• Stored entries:

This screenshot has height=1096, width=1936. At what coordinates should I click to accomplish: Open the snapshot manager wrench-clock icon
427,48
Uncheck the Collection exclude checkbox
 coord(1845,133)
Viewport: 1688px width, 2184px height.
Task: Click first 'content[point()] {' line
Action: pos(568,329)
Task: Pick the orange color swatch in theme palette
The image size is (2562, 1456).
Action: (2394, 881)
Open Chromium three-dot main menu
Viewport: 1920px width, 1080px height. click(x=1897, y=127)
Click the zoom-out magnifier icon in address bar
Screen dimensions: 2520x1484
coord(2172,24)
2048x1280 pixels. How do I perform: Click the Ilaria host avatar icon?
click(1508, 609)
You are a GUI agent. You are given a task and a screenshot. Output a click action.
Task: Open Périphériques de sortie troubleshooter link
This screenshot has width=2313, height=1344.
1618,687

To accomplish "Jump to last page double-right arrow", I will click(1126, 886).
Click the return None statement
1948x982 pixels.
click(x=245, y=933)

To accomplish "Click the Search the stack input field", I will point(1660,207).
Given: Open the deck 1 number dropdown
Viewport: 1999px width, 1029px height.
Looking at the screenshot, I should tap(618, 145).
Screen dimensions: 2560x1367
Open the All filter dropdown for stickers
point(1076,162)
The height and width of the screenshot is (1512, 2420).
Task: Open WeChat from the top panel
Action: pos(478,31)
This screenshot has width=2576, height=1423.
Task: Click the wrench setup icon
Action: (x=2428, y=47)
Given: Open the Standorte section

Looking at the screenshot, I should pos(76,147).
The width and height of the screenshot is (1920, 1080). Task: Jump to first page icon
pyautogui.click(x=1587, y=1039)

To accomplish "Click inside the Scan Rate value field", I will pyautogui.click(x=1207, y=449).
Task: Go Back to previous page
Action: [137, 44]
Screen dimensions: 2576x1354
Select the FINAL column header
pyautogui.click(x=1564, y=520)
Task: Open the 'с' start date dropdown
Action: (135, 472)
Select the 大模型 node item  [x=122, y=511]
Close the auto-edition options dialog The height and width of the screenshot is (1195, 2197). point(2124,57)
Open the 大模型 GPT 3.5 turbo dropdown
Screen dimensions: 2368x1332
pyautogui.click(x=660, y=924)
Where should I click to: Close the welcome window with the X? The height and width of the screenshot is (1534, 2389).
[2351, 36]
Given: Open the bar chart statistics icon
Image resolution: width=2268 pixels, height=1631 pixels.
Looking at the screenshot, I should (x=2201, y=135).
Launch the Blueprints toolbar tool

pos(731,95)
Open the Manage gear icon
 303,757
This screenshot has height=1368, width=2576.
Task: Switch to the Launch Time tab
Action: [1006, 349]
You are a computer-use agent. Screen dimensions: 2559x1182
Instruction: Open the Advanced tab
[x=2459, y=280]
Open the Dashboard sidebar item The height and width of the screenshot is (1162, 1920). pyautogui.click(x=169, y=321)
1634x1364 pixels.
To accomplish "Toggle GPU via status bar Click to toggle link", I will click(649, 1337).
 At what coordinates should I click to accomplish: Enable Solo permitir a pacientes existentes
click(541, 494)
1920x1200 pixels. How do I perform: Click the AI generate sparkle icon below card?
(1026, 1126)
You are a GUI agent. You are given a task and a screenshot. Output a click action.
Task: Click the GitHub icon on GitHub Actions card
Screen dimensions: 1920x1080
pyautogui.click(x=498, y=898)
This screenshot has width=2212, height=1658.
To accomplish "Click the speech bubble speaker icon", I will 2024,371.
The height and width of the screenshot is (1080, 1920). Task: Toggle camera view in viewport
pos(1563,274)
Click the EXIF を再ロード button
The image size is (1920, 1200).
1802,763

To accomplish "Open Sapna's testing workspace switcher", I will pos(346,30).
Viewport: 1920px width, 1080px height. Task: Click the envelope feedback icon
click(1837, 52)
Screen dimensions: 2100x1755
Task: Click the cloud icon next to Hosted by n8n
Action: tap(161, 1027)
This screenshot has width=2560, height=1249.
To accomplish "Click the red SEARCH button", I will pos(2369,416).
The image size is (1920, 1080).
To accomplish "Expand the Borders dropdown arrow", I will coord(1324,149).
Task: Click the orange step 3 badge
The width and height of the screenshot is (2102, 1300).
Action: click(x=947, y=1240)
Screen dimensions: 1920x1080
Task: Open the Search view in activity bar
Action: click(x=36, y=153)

• What the exercise asks:
The lines you need are those with the word "orange"; list them from the entries.

• Result of the exercise:
Task: Pick the orange color swatch in theme palette
Task: Click the orange step 3 badge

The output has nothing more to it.